Pitchers’ duel: Jimenez, Price start strong, keeping All-Star game scoreless after 3 innings

By Greg Beacham, AP
Tuesday, July 13, 2010

All-Star game scoreless after 3 innings

ANAHEIM, Calif. — Colorado’s Ubaldo Jimenez and Tampa Bay’s David Price opened the 81st All-Star game with two sharp innings apiece, and baseball’s midsummer classic was scoreless after three innings Tuesday night.

Evan Longoria’s second-inning double was the only extra-base hit at sun-splashed Angel Stadium, where the NL hoped a roster loaded with pitching talent would end the league’s 13-game winless skid.

After Price held the NL to one hit and Jimenez allowed just two, Yankees veteran Andy Pettitte and Florida’s Josh Johnson each threw a scoreless inning as well.

The star pitchers got help from the game’s 5 p.m. local start time, leaving a band of sunlight between the shadows on the mound and plate shortly before the first pitch. The resulting twilight conditions left several hitters blinking at the poor visibility.

“It is tough to see,” AL manager Joe Girardi said during a TV interview. “Until these shadows going away, it’s going to be tough to see.”

Or maybe the pitchers were just that good in a baseball season featuring a wealth of superb pitching.

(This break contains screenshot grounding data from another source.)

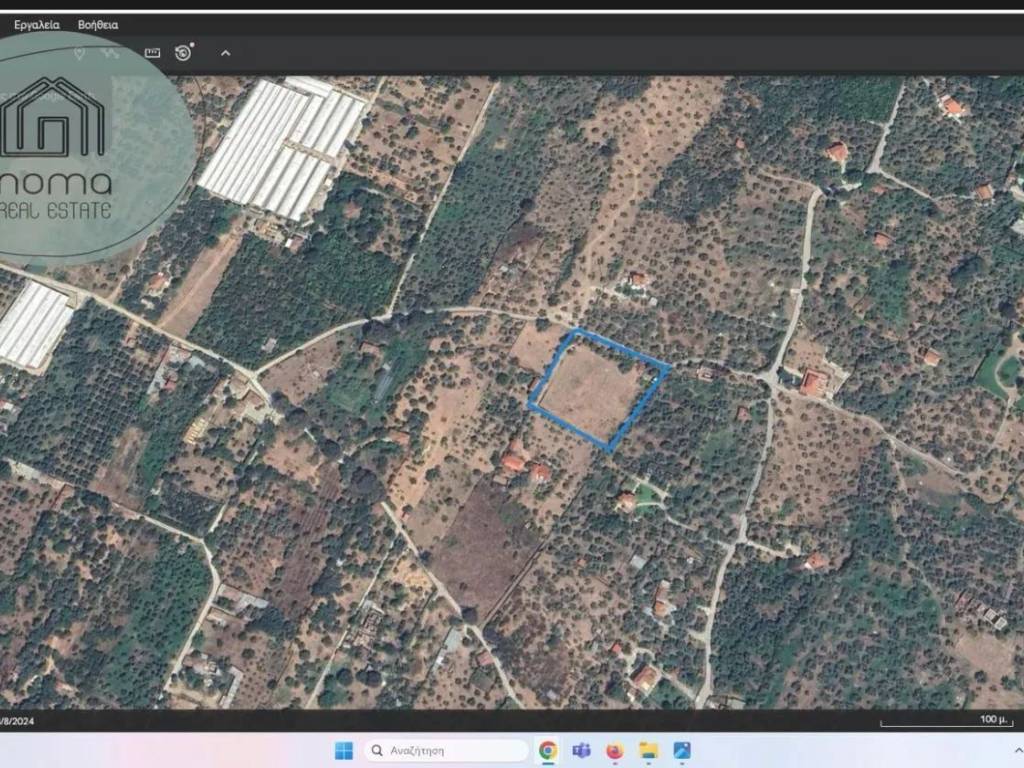Open historical imagery clock tool
The image size is (1024, 768).
click(x=184, y=52)
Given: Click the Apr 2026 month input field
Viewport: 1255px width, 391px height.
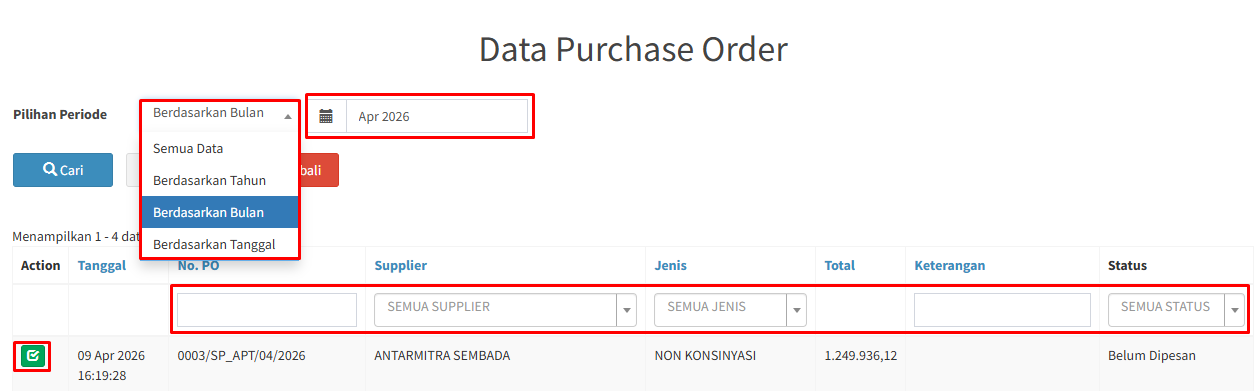Looking at the screenshot, I should pos(437,116).
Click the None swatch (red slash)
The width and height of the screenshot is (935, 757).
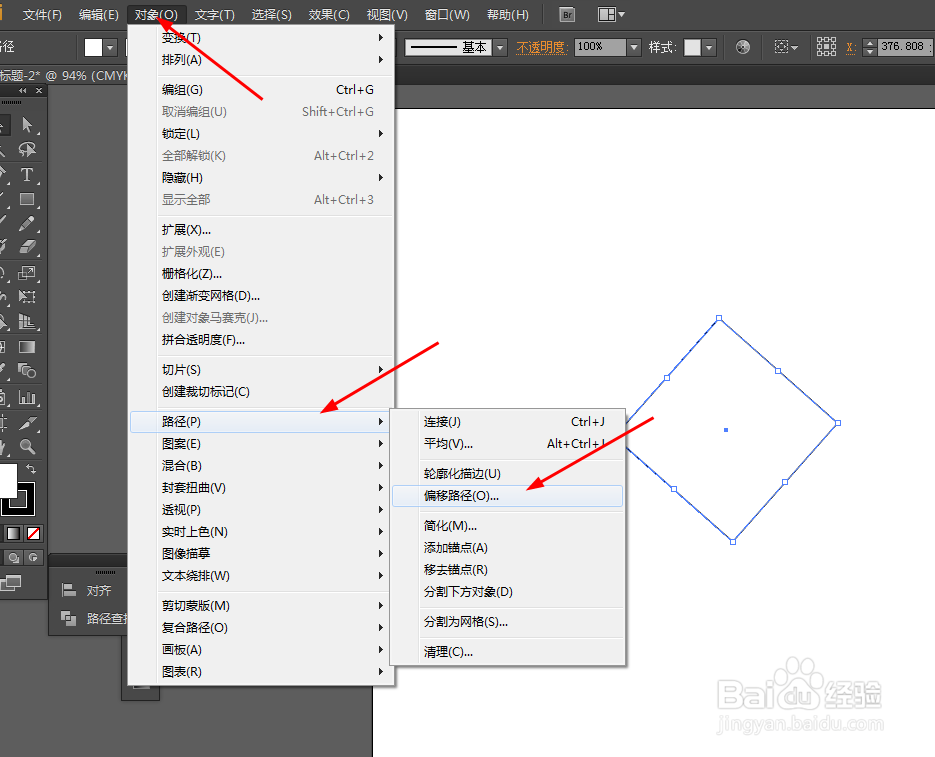pos(34,533)
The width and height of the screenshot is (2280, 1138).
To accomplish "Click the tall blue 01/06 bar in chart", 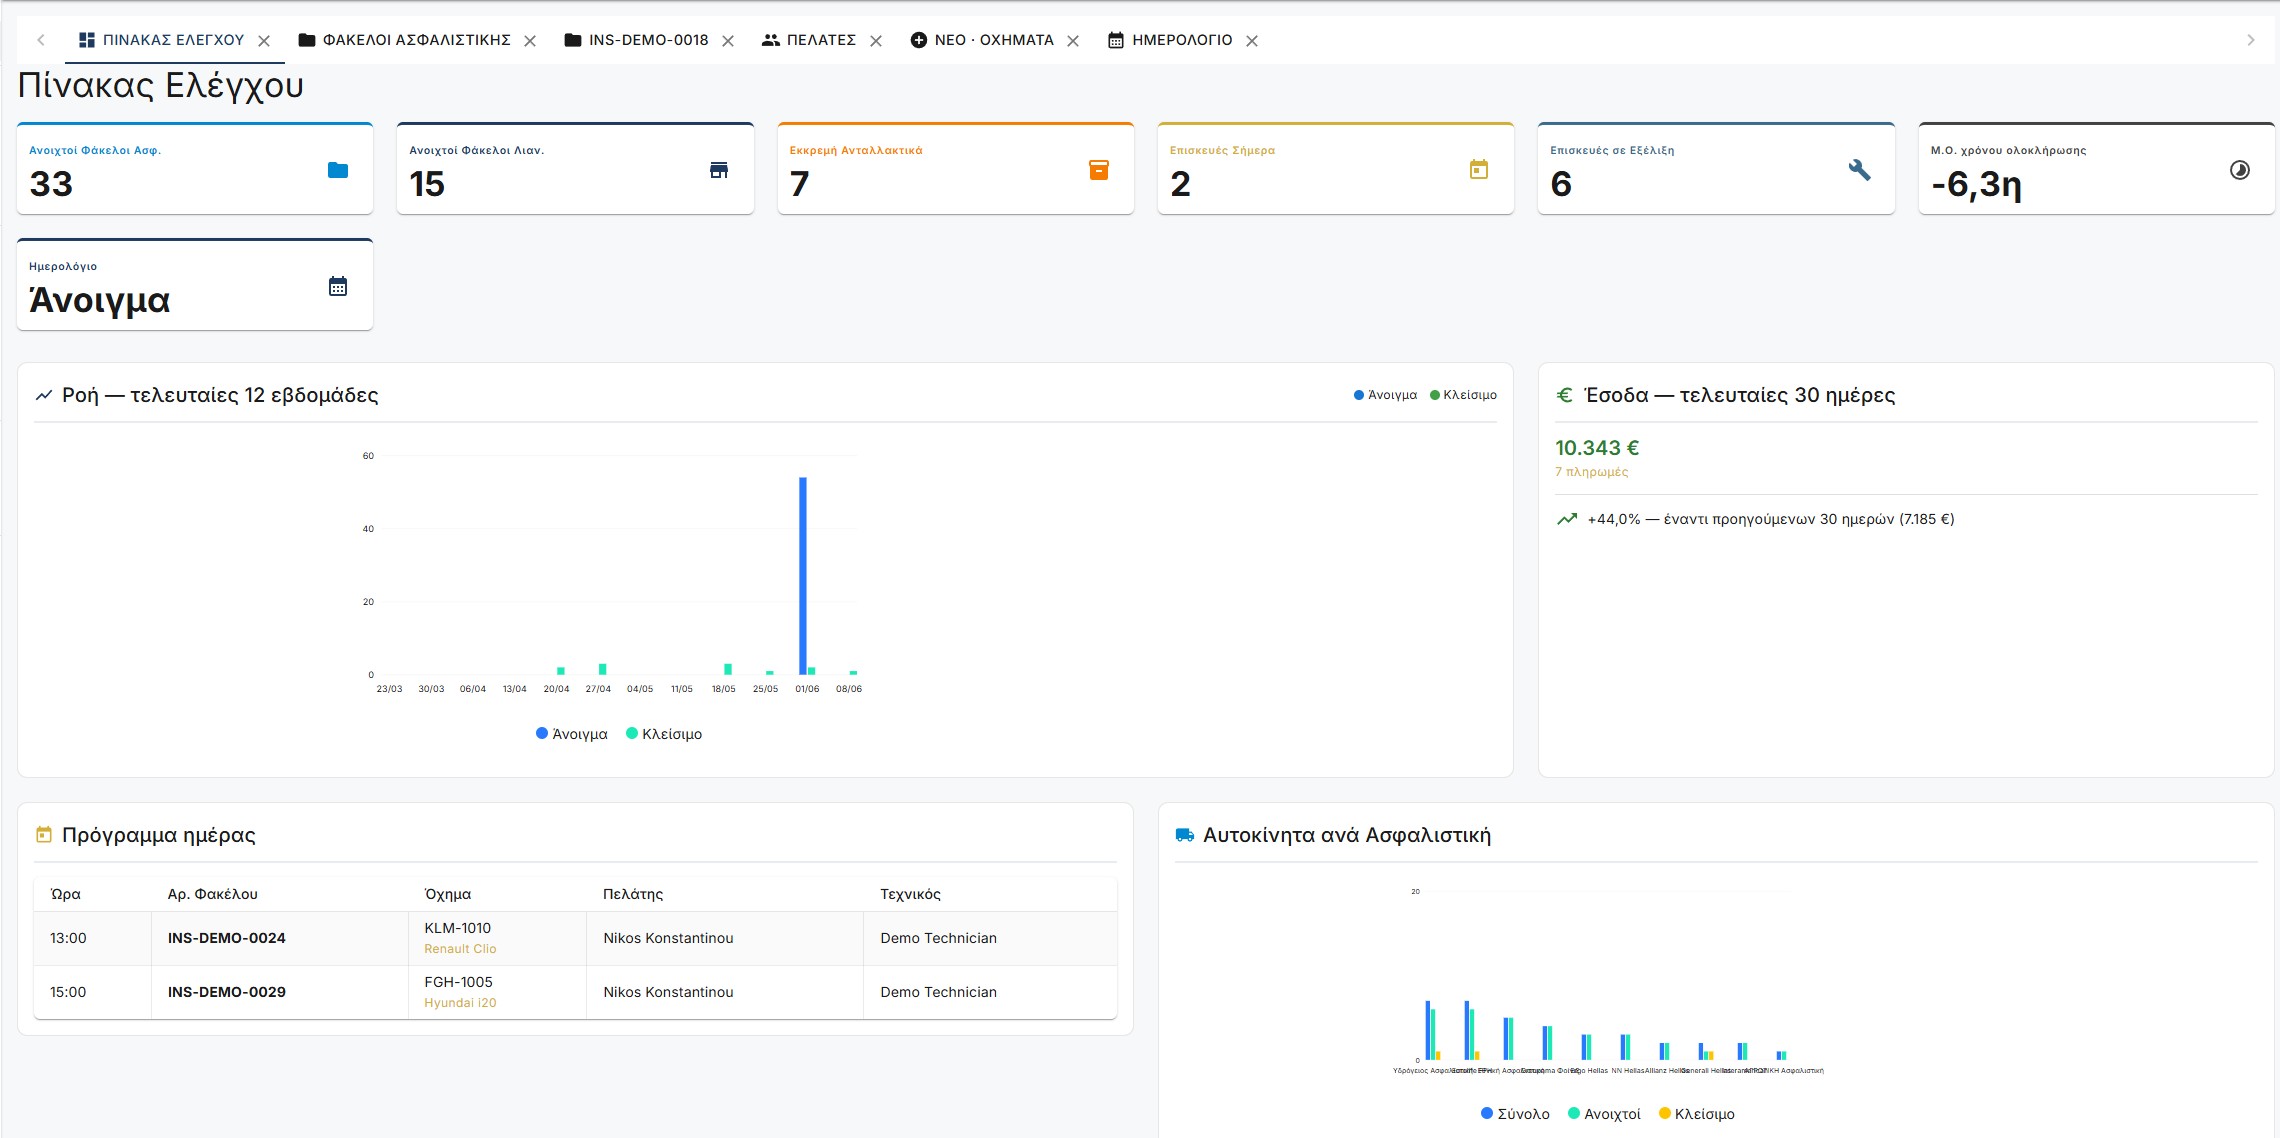I will tap(803, 576).
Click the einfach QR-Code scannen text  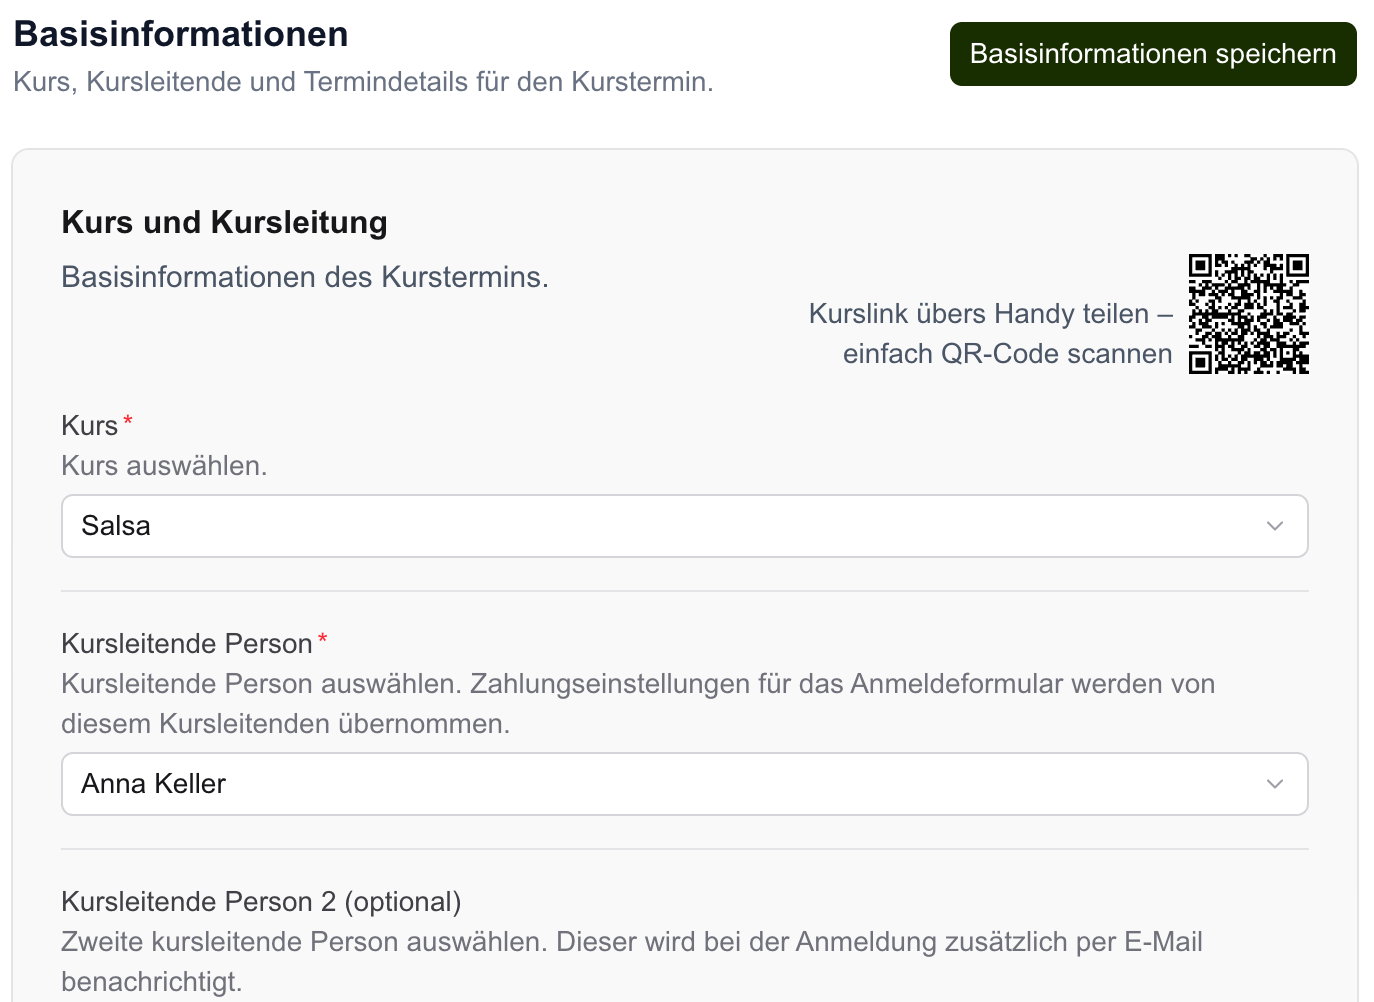point(1006,353)
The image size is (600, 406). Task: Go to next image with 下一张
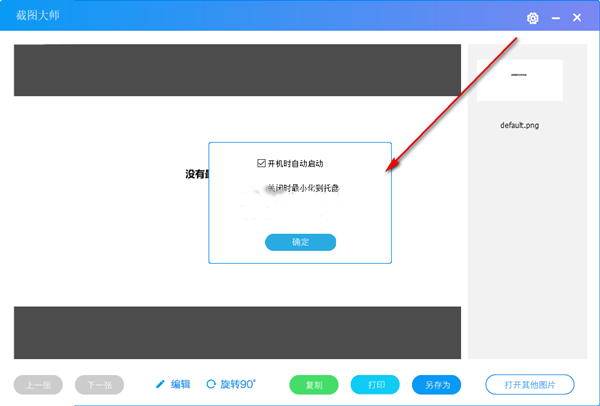pos(100,385)
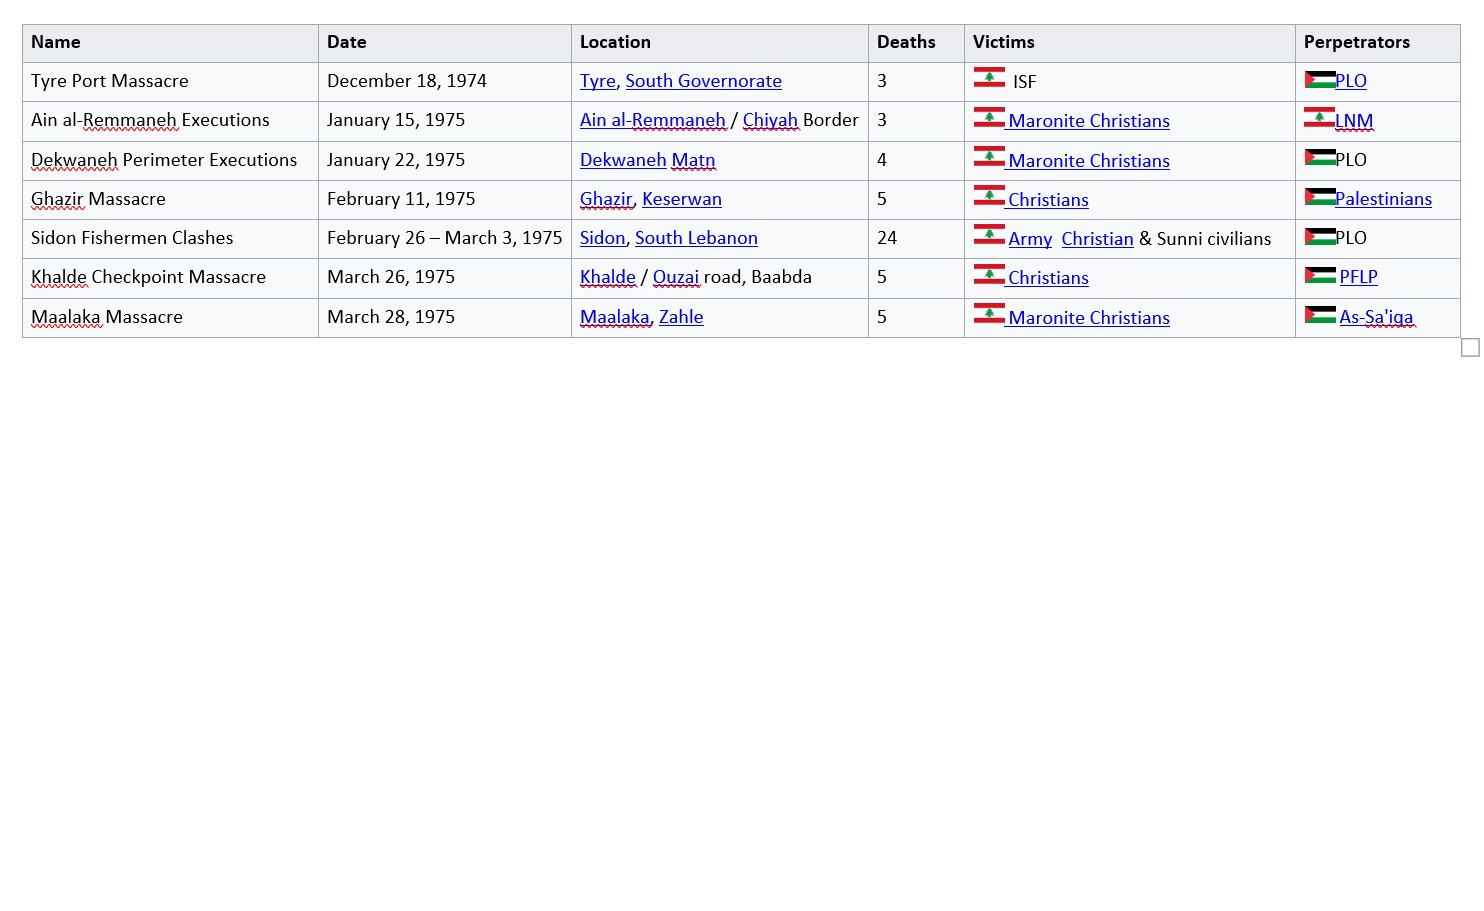Click the Lebanese flag icon before Army link

coord(989,235)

With home-field advantage in the World Series on the line once again, the NL was looking for its first All-Star victory since 1996.

Price, at 24 the youngest All-Star starting pitcher since Dwight Gooden in 1988, cracked 97 mph on Angel Stadium’s radar gun during a 1-2-3 first inning.

Jimenez earned the NL’s starting spot with a 15-1 start to the season. In the first inning, he walked Derek Jeter, who advanced to third on Miguel Cabrera’s single before Texas cleanup hitter Josh Hamilton ended the inning on a double-play grounder.

Tampa Bay’s Evan Longoria had a busy second inning, starting a double play for the AL on defense moments before hitting a one-out double off the left-field wall. Longoria is from Downey, a 20-minute drive from Angel Stadium, and played for the Dirtbags at nearby Long Beach State.

Angels teammates Torii Hunter and Jered Weaver got the biggest rounds of applause during pregame introductions. Yankees slugger Alex Rodriguez, who was next in line for introductions, jokingly stepped out of line and soaked up some of Hunter’s cheers before getting the expected boos that greeted every member of the world champions, who knocked the Angels out in the AL championship series last season.

Vladimir Guerrero, who left Anaheim last winter after six seasons with the Angels, also got a long ovation which he acknowledged with a tip of his cap when he was introduced as the AL’s No. 5 hitter. Guerrero, who has rejuvenated his career with the Texas Rangers, is occupying his old locker in the Angels’ home clubhouse.

George Steinbrenner was honored with a moment of silence and a scoreboard video tribute. The longtime Yankees owner died Tuesday morning, and his players wore black armbands on the left sleeves of their pinstripes.